The Control Share Acquisition Statute generally applies only to Nevada corporations with at least 200 stockholders of record, including at least 100 stockholders of record who are Nevada residents, and which conduct business directly or indirectly in Nevada. This statute generally provides that any person that acquires a “controlling interest” acquires voting rights in the control shares, as defined, only as conferred by the disinterested stockholders of the corporation at a special or annual meeting. A person acquires a “controlling interest” whenever a person acquires shares of a subject corporation that, but for the application of these provisions of the NRS, would enable that person to exercise (1) one-fifth or more, but less than one-third, (2) one-third or more, but less than a majority or (3) a majority or more, of all of the voting power of the corporation in the election of directors.
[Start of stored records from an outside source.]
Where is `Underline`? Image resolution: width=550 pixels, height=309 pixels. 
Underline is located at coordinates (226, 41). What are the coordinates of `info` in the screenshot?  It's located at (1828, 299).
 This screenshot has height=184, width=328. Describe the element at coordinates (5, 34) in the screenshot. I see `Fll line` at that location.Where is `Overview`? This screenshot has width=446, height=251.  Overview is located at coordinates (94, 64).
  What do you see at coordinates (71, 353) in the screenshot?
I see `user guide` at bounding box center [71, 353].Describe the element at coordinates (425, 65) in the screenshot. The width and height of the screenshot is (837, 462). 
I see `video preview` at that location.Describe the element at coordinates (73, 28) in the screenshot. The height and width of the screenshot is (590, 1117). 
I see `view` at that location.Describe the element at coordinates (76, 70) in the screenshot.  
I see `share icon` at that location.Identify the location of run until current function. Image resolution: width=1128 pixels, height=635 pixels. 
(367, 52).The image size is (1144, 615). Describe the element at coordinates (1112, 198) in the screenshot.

Once an acquirer crosses one of these thresholds, shares which it acquired in the transaction taking it over the threshold and within the 90 days immediately preceding the date when the acquiring person acquired or offered to acquire a controlling interest become “control shares.” In the event control shares are accorded full voting rights and the acquiring person has acquired at least a majority of all of the voting power, any stockholder of record who has not voted in favor of authorizing voting rights for the control shares is entitled to demand payment for the fair value of its shares.

 

These laws may have a chilling effect on certain transactions if our Articles of Incorporation or Bylaws are not amended to provide that these provisions do not apply to us or to an acquisition of a controlling interest, or if our disinterested stockholders do not confer voting rights in the control shares.